Historia
baskijskiego separatyzmu to nie tylko zamachy bombowe, ale też unikalne
podejście do futbolu, związane z klubem Athletic Bilbao.
Ruch wolnościowy w Kraju Basków kojarzy się zwykle z działalnością organizacji terrorystycznej - ETA
(baskijskie Euskadi Ta Askatasuna - Baskonia i Wolność). Jednak
nacjonalistyczne zapędy tego północnego regionu Hiszpanii łączą się też z
dziejami niezwykłego klubu piłkarskiego - Athletic Club (popularnie zwanego Athletic Bilbao).

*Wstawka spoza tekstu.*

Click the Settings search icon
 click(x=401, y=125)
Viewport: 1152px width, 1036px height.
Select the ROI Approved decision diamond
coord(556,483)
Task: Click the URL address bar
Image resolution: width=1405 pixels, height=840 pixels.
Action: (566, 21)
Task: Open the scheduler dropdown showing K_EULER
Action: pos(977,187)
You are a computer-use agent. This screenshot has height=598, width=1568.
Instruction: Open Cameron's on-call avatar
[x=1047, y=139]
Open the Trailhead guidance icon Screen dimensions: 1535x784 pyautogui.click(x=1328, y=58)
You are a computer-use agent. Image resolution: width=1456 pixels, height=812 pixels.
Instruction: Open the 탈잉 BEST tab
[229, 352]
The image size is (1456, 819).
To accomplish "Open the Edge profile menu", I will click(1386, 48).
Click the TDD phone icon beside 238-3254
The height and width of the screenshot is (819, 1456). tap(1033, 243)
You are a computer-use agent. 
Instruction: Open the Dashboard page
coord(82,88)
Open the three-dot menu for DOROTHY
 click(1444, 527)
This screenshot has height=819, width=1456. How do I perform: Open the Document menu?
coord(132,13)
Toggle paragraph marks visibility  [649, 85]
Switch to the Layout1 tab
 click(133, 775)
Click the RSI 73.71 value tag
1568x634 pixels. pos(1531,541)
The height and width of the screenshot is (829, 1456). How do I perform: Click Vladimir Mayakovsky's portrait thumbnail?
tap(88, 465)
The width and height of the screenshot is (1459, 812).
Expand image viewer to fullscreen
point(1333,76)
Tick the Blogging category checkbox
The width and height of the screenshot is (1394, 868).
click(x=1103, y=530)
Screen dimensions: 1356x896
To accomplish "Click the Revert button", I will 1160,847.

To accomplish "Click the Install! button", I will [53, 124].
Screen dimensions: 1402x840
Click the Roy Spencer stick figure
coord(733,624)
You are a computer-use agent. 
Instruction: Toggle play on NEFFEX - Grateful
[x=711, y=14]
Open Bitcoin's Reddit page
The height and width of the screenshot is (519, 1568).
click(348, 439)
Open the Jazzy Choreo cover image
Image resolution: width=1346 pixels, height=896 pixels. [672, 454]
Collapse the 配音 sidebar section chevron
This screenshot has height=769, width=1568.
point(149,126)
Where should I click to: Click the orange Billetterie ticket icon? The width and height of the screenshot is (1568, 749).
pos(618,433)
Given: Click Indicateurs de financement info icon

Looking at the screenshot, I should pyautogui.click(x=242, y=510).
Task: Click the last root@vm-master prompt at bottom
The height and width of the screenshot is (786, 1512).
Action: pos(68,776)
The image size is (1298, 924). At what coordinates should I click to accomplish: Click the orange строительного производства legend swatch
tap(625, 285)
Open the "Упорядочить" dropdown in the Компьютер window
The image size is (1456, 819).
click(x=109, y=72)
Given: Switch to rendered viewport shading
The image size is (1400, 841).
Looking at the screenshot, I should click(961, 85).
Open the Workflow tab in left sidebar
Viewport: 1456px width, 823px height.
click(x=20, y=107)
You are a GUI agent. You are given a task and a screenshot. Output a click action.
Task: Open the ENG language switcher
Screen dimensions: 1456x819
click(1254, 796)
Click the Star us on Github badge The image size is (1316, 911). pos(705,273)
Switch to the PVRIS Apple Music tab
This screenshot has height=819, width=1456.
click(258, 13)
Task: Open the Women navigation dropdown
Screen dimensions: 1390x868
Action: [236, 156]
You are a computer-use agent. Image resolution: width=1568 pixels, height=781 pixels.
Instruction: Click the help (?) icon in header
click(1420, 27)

Piłkarska katedra i angielskie korzenie
Athletic powstał w 1898 roku w Bilbao, największym mieście Kraju Basków. Za swoją siedzibę obrał stadion San Mames,
zwany też "Piłkarską Katedrą". Obiekt powstał w pobliżu kościoła, który
ma upamiętnić jednego z pierwszych chrześcijan w tym regionie - Mammesa
z Cezarei.
Z historią tego męczennika związany też jest przydomek klubu - "Los
Leones" (Lwy). Jak głosi legenda - w III wieku naszej ery Rzymianie
rzucili Mammesa na pożarcie lwom, ale dzikie bestie nie chciały go
zjeść. Zamiast tego, jeden z lwów, pozostał przy nim jako jego wierny
towarzysz. Mammes zginął później śmiercią męczeńską, za co uznano go
świętym.
Jak na ironię głównymi twórcami Athletic Bilbao, który odegrał
niebagatelną rolę w walce o autonomię Kraju Basków, byli… cudzoziemcy.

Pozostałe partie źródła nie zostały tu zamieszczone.